**WHAT TO DO**
Below are entries. Give back exactly the lines from the one containing "The width and height of the screenshot is (679, 361)." through the one containing "Task: Tap the 월 예상 납부금액 16,900원 banner", inclusive, without the pictures.

Stored records
----------
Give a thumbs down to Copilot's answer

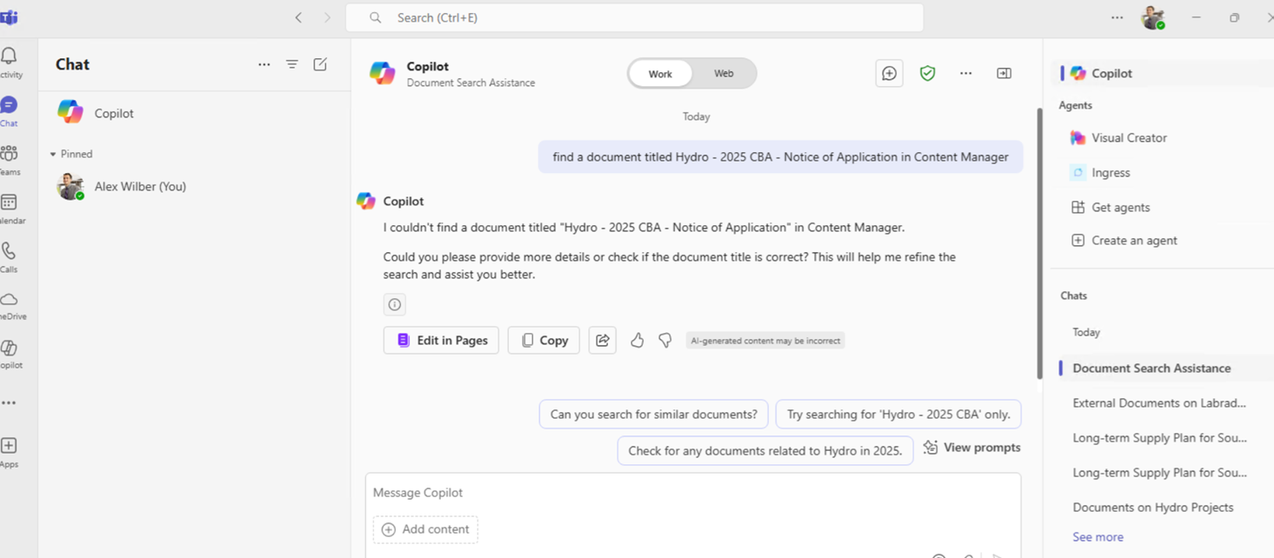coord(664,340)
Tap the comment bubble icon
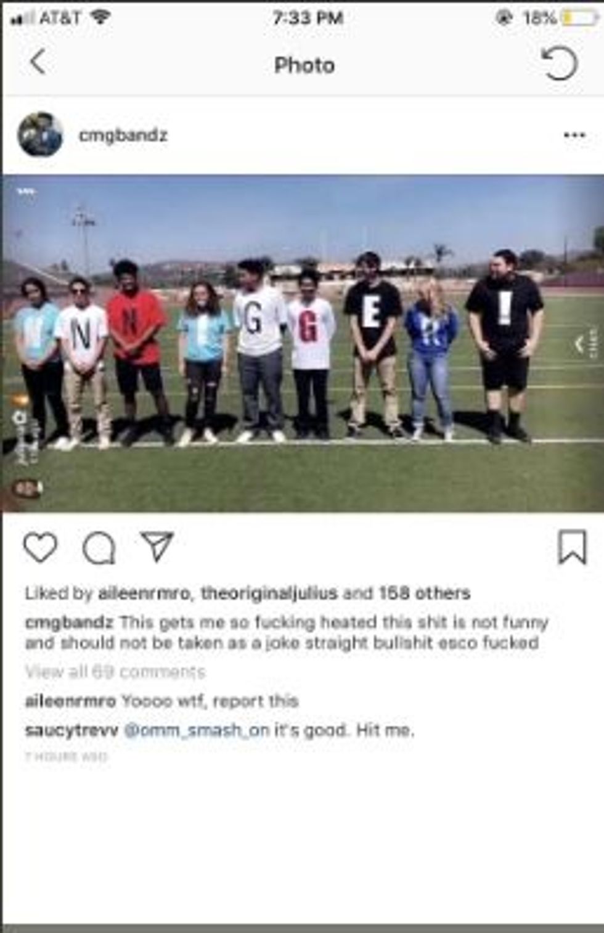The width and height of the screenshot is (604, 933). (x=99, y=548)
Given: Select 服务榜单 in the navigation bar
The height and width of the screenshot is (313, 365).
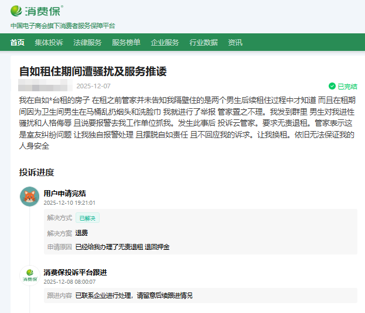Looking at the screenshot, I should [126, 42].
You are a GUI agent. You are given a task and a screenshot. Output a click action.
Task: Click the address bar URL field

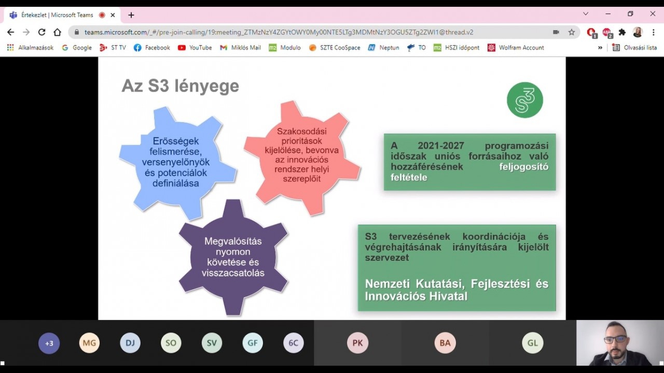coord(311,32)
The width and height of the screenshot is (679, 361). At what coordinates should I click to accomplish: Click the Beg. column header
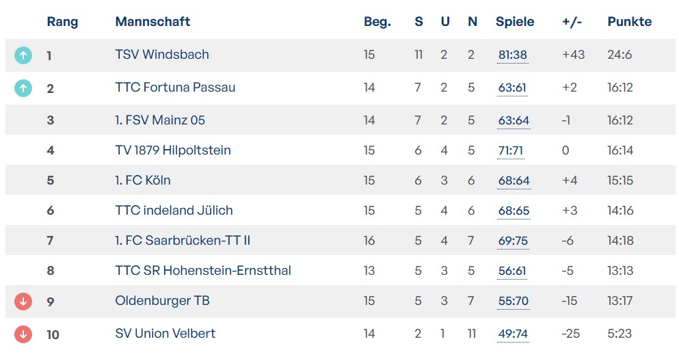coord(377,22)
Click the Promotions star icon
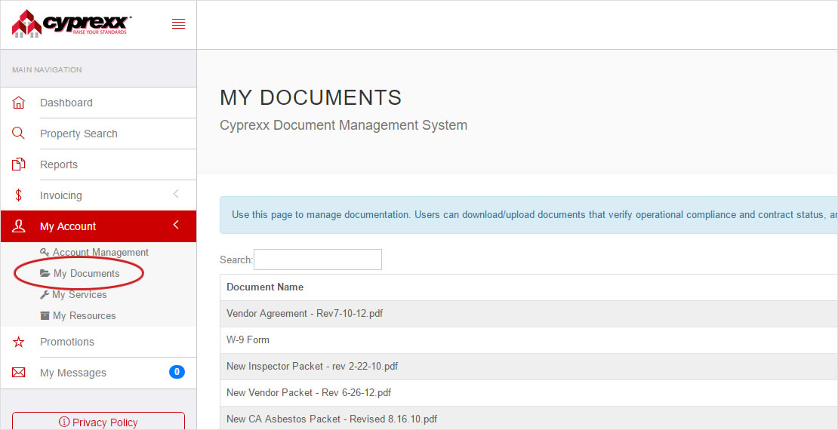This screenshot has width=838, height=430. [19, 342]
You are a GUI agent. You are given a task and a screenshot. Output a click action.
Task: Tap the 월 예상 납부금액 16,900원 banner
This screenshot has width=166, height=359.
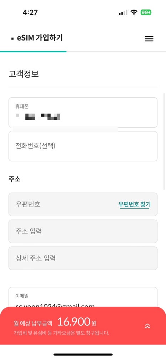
----------
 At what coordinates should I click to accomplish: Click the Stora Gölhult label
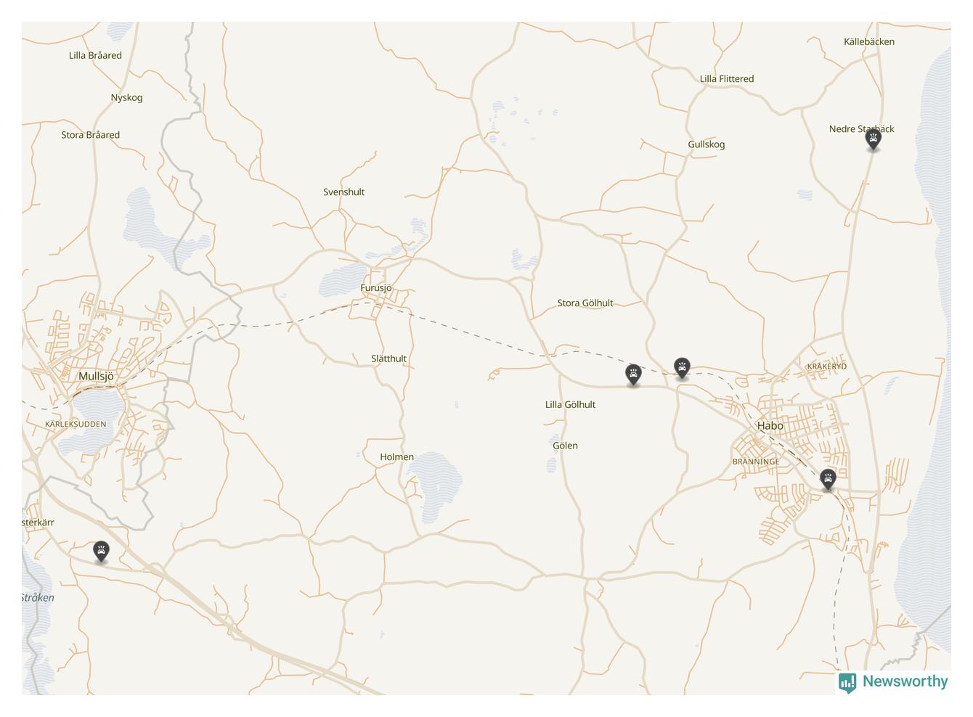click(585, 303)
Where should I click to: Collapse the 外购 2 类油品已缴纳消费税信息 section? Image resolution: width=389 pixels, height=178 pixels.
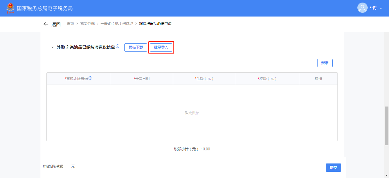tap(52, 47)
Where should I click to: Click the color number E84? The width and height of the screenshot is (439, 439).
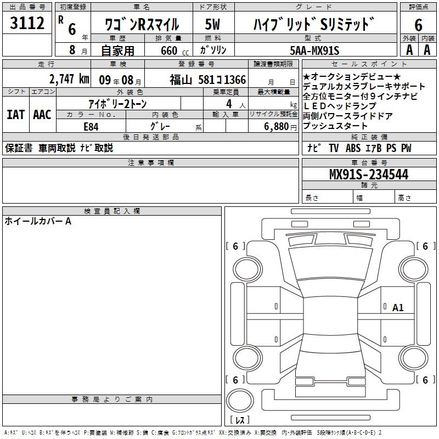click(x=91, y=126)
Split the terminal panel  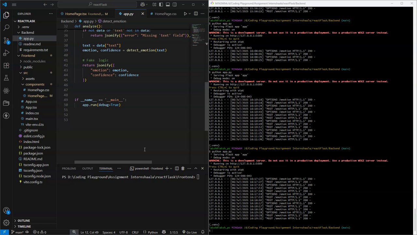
----------
**EXERCISE SOLUTION**
The width and height of the screenshot is (679, 361). At what coordinates should I click to accomplish: Click the Beg. column header
coord(377,22)
Click the Promotions star icon
This screenshot has width=838, height=430. [19, 342]
You are a GUI agent. You are given a task and a screenshot. Output a click action.
Task: Tap the 월 예상 납부금액 16,900원 banner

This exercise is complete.